[primigenus]

> For intance, when is it ever OK to let your client write directly in the database, even for their own data? If you're going to pass their calls through a deny and allow call, why not just expose RPCs to the client that will handle any writing?

If you have a client-side mirror of your server-side database whose changes are monitored by the templating engine, you can execute what Meteor calls "latency compensation", where changes users make are instantly reflected in the UI and synced to the server in the background. This is a central feature of Meteor. More here: https://www.meteor.com/full-stack-db-drivers and in this Youtube video: https://www.youtube.com/watch?v=tqLbodVH3dw

> It seems that a lot of the light versality you have at prototyping time is lost whenever you have to get it production ready. There is definitely some value in light prototypes, but it looks like a real pain to go from prototype to production.

It's actually very easy to go from prototype to production; you just remove some convenience packages (autopublish and insecure), set up your security rules, do some basic performance tuning (eg. don't publish entire documents if you only need 3 fields, which is a standard practice for any app) and that's about it. Of course the definition of "production" varies per project, but after shipping over 20 Meteor apps since 2012 these are the most common things I tend to do.

> Likewise, I'm confused about how to get around the limitations of mongodb. Say you run a store with a finite inventory, how do you handle concurrent purchases? How about a website to enroll into classes? How about a webforum which can have exactly 5 administrators?

You can express most of these in code. Yes, in relational databases you can express constraints in the database. But then you're having a NoSQL vs SQL debate, which is sort of out of scope of this discussion.

[murbard2]

Sure you remove the autopublish package, but then your app stops working. You need to explicitely publish what you want published, you need to explicitely check and validate every input from the client... and that's fine, but then what exactly have you gained from using meteor over, say, socket.io or autobahn? Fast prototyping, yes, you've definitely gained that, but have you gained anything else? I'm genuinely asking, not making a rhetorical point.

Since meteor integrates very tightly with mongodb, a nosql database, I don't see how the limitations of nosql are out of the scope of the discussion? I also don't know what you mean by "you express most of these in code". The problem isn't writing a piece of code that expresses that constraint... the problem is doing so without introducing a race condition!

[dsyko]

To answer your first question, there are a number of attractive advantages to using Meteor over say socket.io or autobahn on top of Node. One major one would be a consistent API for accessing your data on the Client and Server. I would argue that using Javascript on both backend and frontend with Node boosts a developer's productivity by reducing language/context switching. In the same vein accessing data using the Mongo query api on both backend and front end with Meteor's MiniMongo improves development. Also Meteor comes with built-in latency compensation when using either RPCs (with stubs on the client) or Minimongo operations. Latency compensation is a non-trivial problem which would need to be implemented by the developer when using something like socket.io. You also gain access to a growing list of great packages that implement things like user accounts which you would otherwise need to write yourself or wire together from various projects.
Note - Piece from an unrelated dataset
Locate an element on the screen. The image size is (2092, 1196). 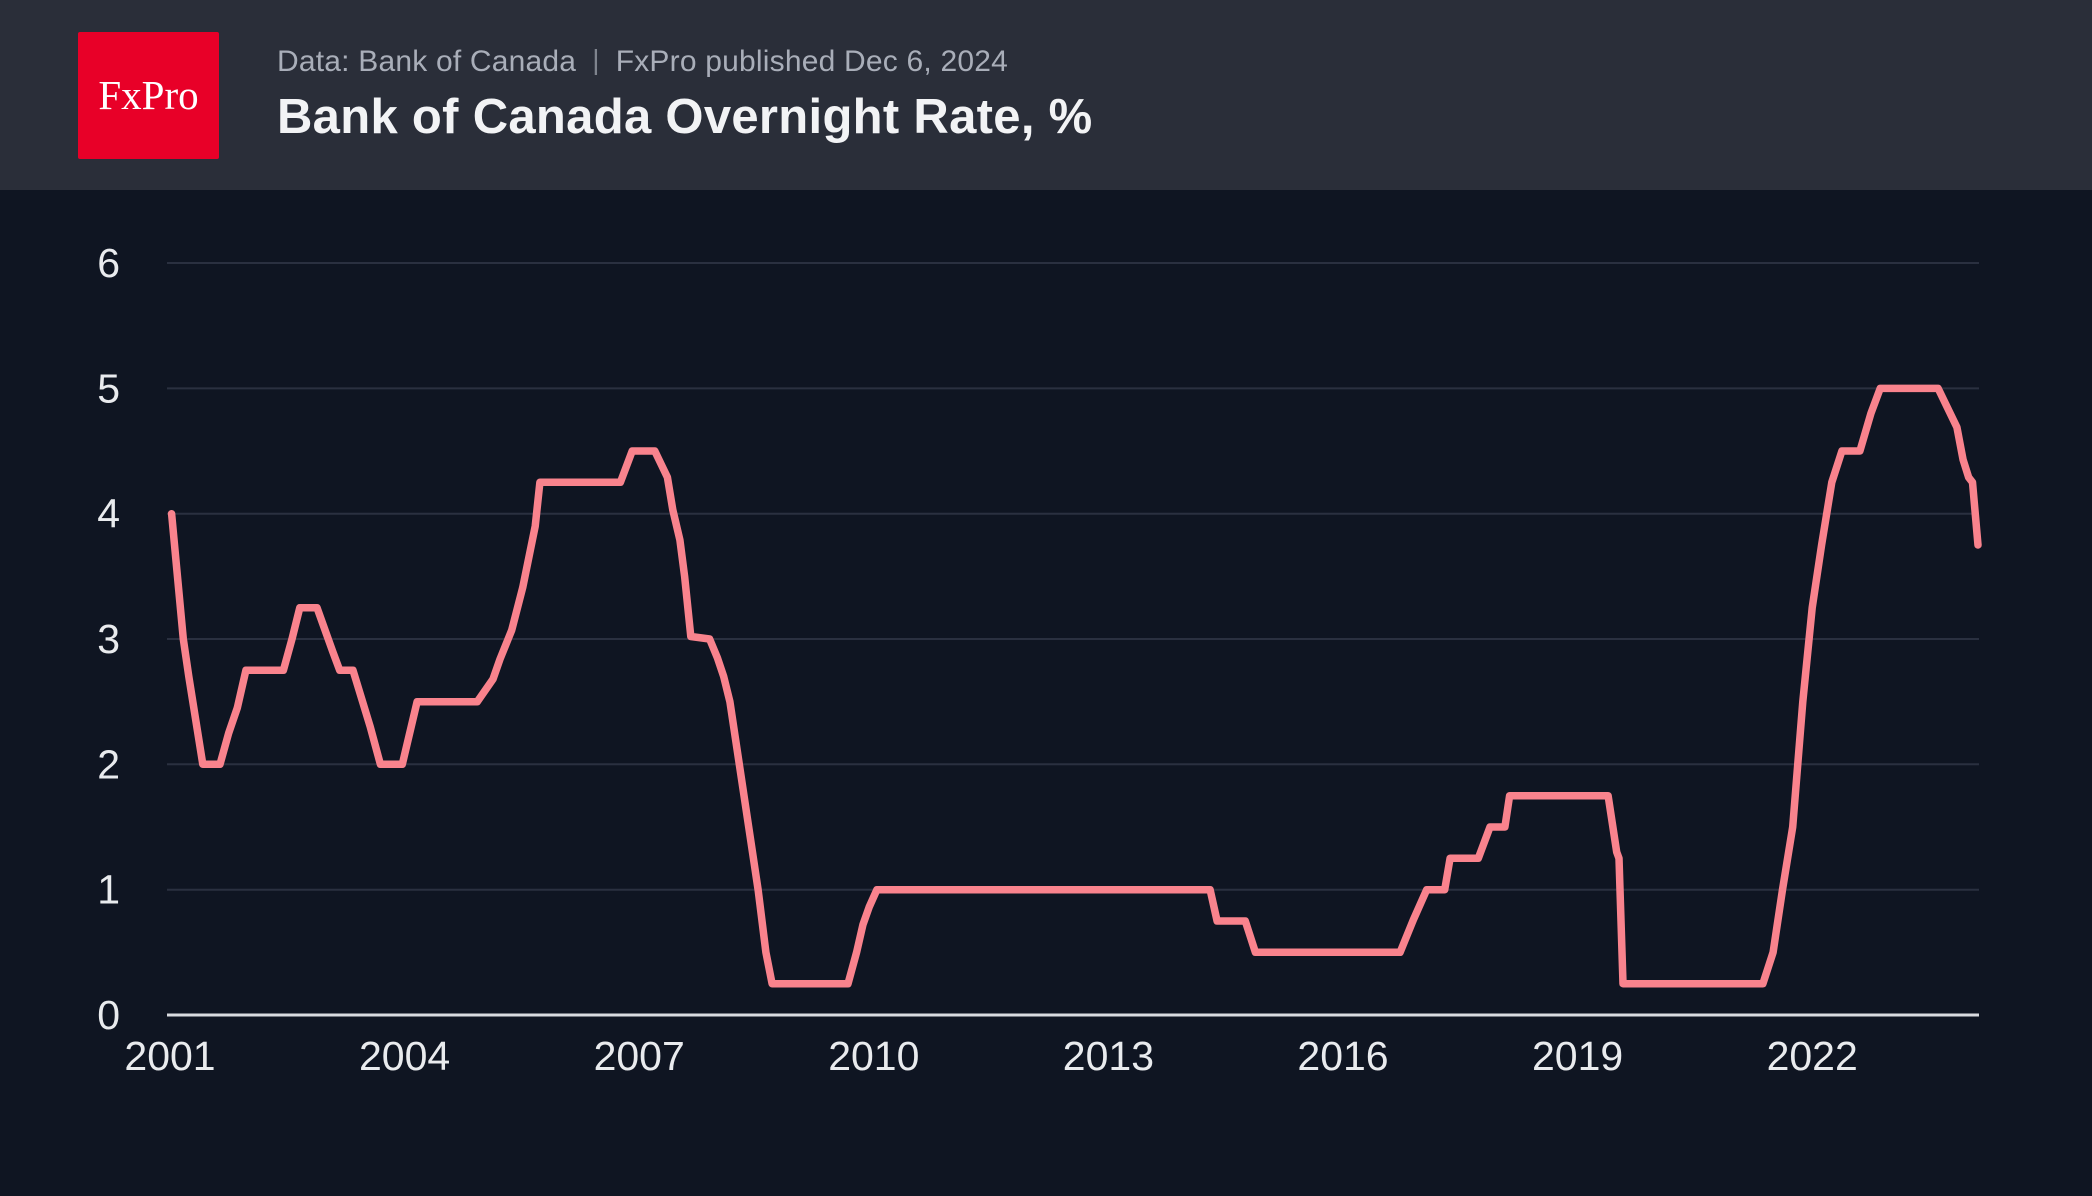
x-tick-label-2007: 2007 is located at coordinates (640, 1056).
As for your second question. There are certainty use cases where MongoDB isn't appropriate, and support for other databases is on Meteor's roadmap. For now there are some community created packages for interfacing directly with SQL databases in place of MongoDB, but there are a number of issues with them. You could also pipe data in and out of an SQL database inside RPCs, however the data would not be updated in 'real-time' to clients. I anticipate SQL databases will get some good support options in time.

[aliakhtar]

> I also don't know what you mean by "you express most of these in code". The problem isn't writing a piece of code that expresses that constraint... the problem is doing so without introducing a race condition!

I agree, and this also exposes a weakness of javascript as a backend language. If you use Java/Scala, you have multithreading support and can sync the threads + concurrently verify that an item isn't being purchased more than X times. Which makes this problem solvable even with a NoSQL database. Javascript is single threaded though, which makes this problem a lot harder and I don't know how you'd solve it without an RDBMS with transactional support.

[AlisdairO]

> If you use Java/Scala, you have multithreading support and can sync the threads + concurrently verify that an item isn't being purchased more than X times.
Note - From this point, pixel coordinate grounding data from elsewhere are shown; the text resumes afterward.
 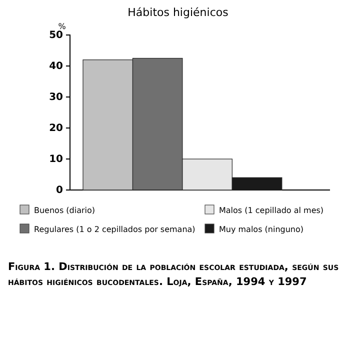 I want to click on chart-title: Hábitos higiénicos, so click(x=178, y=12). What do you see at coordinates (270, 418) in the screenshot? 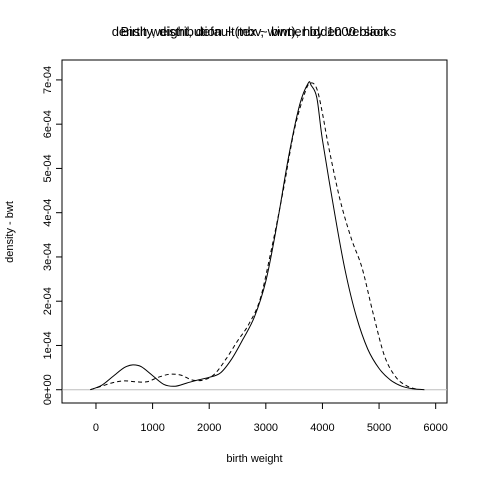
I see `x-axis: 0 1000 2000 3000 4000 5000 6000` at bounding box center [270, 418].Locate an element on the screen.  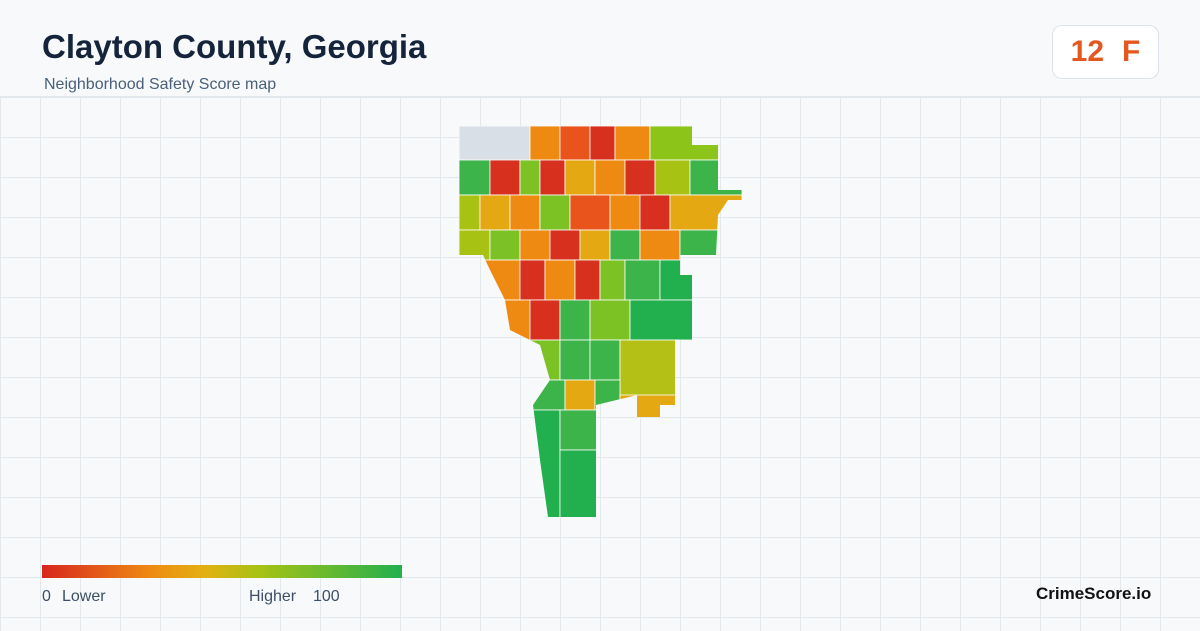
subtitle: Neighborhood Safety Score map is located at coordinates (160, 84).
That does cause you to have a hard limit of one application server for the app, which can be a pretty big deal...

[aliakhtar]

No, you could have multiple servers talking to each other via something like ZooKeeper. But individually, each node/server would use multithreading to keep track of its state.

[AlisdairO]

I guess, but that's some monumental hackery to overcome something that works perfectly fine in an RDBMS :-)

[aliakhtar]

Until the time comes when you need to scale out your RDBMS and need to shard it. IMO that's a bigger pain ;).

Plus if you have multiple servers, they will most likely need to pass messages for other things too.